:: TASK MATERIAL ::

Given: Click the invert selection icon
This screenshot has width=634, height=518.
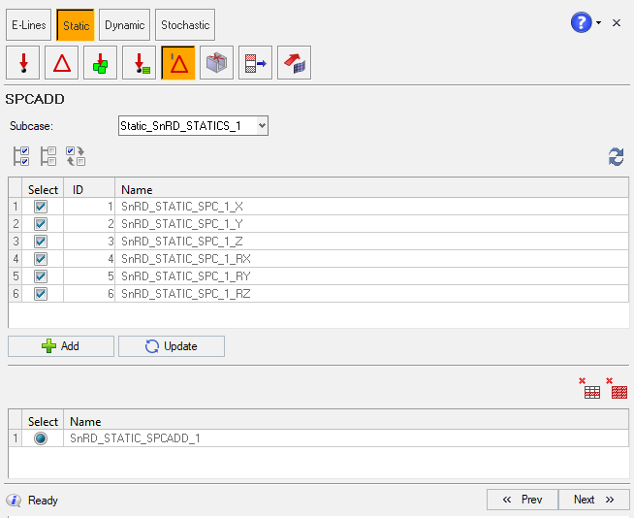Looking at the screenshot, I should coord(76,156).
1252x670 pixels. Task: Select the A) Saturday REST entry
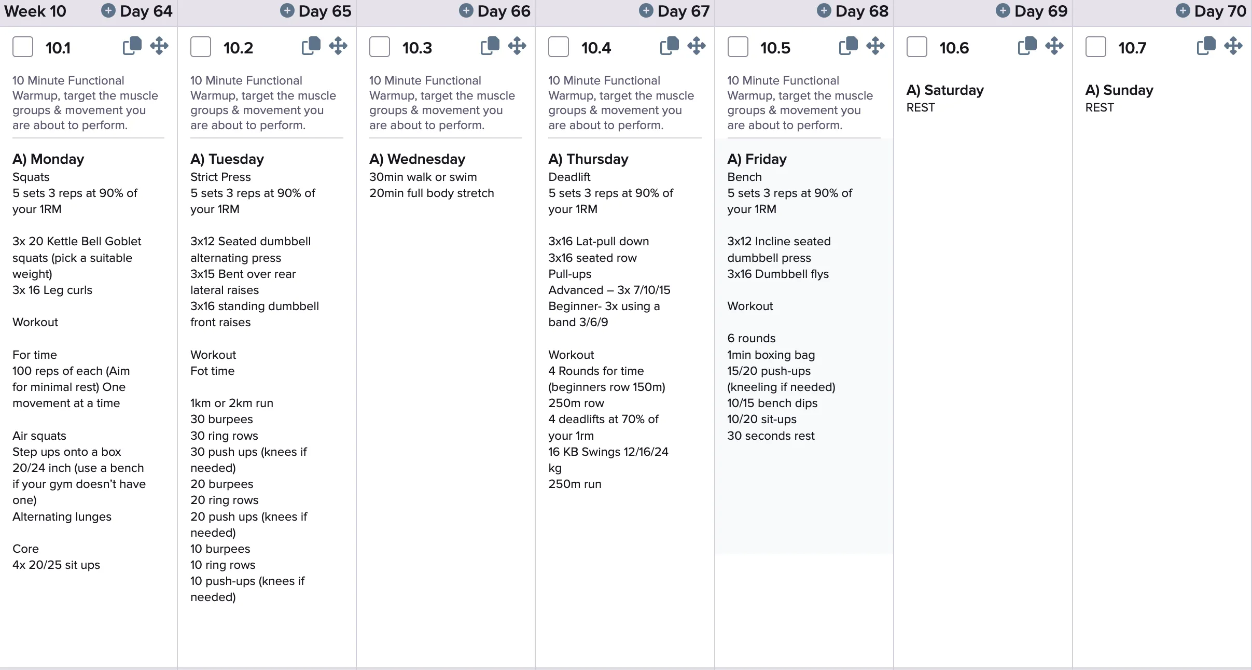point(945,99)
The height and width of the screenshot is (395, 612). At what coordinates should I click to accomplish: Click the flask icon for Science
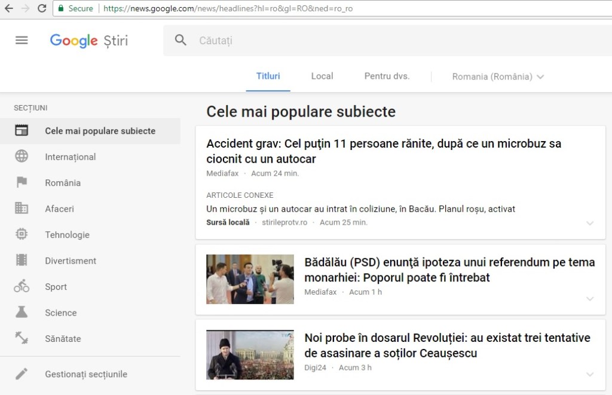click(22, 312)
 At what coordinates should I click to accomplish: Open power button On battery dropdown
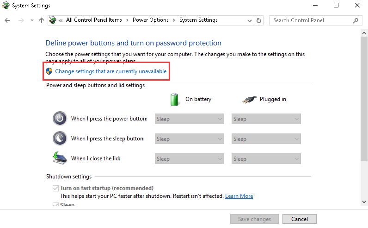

:::

■ **STATED TASK**: Find every line in the items above that contains the word "accomplish", matching case exactly, and copy each of those lines in full.

■ **OUTPUT FOR THIS EXERCISE**:
The height and width of the screenshot is (395, 612). At what coordinates should I click to accomplish: Click the flask icon for Science
 At what coordinates should I click to accomplish: Open power button On battery dropdown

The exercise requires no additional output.